**Task prompt**
Show every line of the records that contains the word "Instruction". Matches must have the same uppercase and lowercase letters.

(Entries drawn from a collection)
=-=-=-=-=

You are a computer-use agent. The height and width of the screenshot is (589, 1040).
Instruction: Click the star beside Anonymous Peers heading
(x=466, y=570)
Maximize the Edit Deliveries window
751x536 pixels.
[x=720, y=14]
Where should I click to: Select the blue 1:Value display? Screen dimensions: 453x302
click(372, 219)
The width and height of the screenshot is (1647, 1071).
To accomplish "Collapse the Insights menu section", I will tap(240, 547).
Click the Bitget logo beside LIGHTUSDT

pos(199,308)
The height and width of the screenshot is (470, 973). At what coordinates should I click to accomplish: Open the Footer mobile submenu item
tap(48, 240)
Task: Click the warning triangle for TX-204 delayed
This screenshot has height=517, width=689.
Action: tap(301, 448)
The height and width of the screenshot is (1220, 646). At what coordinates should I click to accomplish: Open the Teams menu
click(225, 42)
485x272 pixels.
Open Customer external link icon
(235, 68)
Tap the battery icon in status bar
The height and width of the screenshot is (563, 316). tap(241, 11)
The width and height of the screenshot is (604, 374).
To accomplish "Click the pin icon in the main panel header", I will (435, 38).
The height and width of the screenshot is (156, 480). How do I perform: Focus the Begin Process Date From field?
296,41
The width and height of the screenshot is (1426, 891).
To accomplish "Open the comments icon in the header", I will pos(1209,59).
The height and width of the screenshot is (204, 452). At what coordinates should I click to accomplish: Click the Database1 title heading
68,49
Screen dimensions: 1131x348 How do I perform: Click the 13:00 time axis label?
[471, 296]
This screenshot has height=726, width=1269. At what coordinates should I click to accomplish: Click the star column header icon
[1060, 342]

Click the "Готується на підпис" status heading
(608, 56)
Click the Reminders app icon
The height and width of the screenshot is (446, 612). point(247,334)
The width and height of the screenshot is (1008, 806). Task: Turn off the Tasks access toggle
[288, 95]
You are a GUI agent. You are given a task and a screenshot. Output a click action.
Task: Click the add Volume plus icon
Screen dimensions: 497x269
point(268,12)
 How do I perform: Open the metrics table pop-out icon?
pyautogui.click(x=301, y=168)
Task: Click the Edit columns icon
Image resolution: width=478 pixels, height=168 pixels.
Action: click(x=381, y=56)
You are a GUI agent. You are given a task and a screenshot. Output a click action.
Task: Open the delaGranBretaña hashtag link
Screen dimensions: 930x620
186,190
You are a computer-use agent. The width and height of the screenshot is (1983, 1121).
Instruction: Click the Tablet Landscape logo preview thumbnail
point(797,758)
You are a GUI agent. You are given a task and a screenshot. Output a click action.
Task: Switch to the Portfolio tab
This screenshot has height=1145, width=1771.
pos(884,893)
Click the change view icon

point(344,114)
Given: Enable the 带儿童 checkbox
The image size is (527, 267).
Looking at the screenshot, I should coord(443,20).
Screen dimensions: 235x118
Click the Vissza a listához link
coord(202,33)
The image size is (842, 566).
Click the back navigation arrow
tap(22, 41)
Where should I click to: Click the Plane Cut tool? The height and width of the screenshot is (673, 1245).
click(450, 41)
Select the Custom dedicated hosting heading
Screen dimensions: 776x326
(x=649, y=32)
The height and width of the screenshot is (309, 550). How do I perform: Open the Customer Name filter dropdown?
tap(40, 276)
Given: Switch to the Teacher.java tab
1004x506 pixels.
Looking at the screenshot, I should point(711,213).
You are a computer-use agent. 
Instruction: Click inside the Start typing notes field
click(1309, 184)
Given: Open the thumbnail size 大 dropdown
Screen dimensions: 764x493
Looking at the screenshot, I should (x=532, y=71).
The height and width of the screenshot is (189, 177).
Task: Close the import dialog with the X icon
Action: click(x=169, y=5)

=-=-=-=-=

**Output below**
Instruction: Click the star beside Anonymous Peers heading
Instruction: Click the Tablet Landscape logo preview thumbnail
Instruction: Click inside the Start typing notes field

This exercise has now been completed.